The sun eventually came out. And so — next week — will the young actors and dancers in “Annie Jr.”
(“Annie Jr. is performed Friday, June 4 at 6:30 p.m.; Saturday, June 5 at 2 and 4:30 p.m., and Sunday, June 6 at 2 p.m., outdoors near Bedford Square. Tickets are $18 each. They can be purchased by Venmo (@laura-pendergast-2), PayPal (email@example.com) or check (payable to “TheaterCamp4Kids,” c/o Laurie Ginsberg, 209 Greens Farms Road, Westport, CT 06880). Questions? Email firstname.lastname@example.org. To help via GoFundMe, click here.)
Meanwhile, the fledgling Saugatuck Elementary Theater Club also struggled with how to continue this year.
They too decided the show must go on. They chose “You’re a Good Man, Charlie Brown”, with a twist. They’d record parts individually, and create a movie in lieu of a live show.
With a small cast and cartoon quality, it lent itself to green screens and graphics, rather than props and elaborate costumes. That was a great fit for the pandemic.
Luckily, local Broadway star Jaden Waldman — who just happens to be a Saugatuck 5th grade — had some COVID-induced time on his hands.

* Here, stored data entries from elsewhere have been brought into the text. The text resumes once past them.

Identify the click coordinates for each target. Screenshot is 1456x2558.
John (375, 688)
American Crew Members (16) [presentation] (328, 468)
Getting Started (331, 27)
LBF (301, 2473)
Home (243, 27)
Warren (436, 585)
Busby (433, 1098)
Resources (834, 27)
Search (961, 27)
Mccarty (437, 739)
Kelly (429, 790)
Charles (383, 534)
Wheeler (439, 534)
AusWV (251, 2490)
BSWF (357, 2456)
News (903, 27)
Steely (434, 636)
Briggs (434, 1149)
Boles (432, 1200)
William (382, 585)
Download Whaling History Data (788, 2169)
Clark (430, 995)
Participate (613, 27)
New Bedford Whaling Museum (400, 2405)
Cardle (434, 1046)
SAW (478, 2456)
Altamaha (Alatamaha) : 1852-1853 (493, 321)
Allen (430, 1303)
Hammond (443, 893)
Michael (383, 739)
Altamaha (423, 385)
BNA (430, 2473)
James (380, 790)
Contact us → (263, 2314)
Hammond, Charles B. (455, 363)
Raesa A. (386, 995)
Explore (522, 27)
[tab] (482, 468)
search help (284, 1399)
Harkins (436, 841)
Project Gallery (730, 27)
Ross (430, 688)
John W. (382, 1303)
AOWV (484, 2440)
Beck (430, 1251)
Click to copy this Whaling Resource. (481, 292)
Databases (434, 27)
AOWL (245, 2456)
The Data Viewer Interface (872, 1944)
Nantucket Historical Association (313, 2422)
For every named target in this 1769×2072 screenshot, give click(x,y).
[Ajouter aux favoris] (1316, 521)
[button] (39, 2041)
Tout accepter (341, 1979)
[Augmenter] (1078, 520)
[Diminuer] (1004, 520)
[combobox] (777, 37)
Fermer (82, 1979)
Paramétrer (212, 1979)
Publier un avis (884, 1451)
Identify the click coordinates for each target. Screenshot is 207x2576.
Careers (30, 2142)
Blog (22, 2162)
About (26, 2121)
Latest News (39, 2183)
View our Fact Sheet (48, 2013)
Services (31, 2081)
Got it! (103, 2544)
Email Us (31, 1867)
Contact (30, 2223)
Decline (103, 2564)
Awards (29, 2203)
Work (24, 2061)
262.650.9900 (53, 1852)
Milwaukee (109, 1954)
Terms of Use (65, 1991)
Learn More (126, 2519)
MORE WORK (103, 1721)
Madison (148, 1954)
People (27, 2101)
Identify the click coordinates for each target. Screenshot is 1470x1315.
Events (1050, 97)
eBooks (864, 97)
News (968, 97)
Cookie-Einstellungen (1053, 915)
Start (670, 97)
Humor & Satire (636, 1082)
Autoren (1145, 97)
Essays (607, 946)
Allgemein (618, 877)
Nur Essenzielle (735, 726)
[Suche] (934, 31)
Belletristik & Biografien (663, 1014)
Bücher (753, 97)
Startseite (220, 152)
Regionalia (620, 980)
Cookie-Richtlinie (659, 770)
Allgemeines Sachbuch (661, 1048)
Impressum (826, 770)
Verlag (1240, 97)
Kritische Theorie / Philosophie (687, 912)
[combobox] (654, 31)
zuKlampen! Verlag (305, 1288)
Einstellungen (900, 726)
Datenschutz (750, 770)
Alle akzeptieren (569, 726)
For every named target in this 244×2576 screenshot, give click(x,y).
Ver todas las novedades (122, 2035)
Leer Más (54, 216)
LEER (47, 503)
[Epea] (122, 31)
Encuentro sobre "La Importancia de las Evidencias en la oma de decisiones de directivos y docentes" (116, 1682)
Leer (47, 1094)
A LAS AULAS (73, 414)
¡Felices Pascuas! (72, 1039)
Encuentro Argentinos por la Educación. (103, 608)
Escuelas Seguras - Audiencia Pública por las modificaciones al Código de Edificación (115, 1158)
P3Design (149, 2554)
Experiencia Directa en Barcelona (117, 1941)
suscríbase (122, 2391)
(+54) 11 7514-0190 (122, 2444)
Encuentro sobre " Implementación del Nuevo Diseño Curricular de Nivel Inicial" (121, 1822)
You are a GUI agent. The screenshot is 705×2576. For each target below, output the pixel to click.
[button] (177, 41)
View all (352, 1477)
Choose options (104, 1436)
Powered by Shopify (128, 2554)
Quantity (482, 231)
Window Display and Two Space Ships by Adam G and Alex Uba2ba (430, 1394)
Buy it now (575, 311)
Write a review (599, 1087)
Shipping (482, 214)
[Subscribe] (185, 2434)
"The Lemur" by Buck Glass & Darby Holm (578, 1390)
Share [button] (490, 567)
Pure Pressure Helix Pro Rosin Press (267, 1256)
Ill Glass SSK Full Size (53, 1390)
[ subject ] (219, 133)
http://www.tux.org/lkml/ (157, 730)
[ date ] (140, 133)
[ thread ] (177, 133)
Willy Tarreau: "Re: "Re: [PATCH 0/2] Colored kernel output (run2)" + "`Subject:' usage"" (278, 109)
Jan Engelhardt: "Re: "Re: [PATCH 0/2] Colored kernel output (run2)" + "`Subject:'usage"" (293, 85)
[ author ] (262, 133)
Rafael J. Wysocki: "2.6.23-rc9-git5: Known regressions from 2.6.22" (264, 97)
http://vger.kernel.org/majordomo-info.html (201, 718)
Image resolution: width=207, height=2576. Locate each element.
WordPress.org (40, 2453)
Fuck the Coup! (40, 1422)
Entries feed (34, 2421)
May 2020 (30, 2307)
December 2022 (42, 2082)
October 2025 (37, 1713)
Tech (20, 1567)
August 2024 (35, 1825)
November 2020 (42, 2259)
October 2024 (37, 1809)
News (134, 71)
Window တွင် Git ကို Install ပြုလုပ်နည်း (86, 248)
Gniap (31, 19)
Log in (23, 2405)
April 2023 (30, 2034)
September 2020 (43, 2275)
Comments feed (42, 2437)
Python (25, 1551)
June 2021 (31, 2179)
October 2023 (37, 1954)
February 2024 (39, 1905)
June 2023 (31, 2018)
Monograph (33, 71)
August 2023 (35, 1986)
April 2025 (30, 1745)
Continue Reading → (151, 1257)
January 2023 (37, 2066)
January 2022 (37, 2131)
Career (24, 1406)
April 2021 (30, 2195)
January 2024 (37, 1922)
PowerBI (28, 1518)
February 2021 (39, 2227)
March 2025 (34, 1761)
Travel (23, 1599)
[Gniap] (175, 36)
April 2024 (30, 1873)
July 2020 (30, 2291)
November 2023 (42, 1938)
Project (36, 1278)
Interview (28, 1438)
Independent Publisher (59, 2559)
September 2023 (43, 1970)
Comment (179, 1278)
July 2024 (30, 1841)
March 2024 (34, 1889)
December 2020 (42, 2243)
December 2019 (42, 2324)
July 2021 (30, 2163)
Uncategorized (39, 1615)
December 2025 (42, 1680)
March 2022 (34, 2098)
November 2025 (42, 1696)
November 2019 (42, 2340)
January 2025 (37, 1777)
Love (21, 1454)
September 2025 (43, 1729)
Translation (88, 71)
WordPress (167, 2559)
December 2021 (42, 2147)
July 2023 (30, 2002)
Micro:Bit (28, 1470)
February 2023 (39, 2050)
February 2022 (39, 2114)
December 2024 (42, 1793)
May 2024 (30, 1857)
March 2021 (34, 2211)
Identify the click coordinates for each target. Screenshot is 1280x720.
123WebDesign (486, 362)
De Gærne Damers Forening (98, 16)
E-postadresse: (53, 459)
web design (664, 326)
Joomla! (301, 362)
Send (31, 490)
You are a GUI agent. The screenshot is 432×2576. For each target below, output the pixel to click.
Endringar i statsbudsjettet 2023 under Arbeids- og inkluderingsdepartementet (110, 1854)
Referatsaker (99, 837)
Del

He’s a perfect Charlie Brown.
Other roles were double cast, to provide more opportunities for the young actors. The 2 casts were called “Saugie” and “Tuck.”
Rehearsals were held on Zoom. Leads recorded practice songs each week, then uploaded them to receive feedback.
Blocking was recorded by director Katie Bloom, and shared via instructional videos.
Each child sang alone. Vocal tracks were then layered together. Zoom recordings were deconstructed and reconstructed. Microphones and green screens were juggled between cast members’ houses. When possible, they came together for a socially distanced scene or two.
The project required dedication and responsibility seldom demanded of 10- year-olds.
It all culminates Wednesday (June 2) in a big way: the big screen at the Remarkable Theatre. Congratulations to all the good men — and women, and children — who helped make “Charlie Brown” a reality.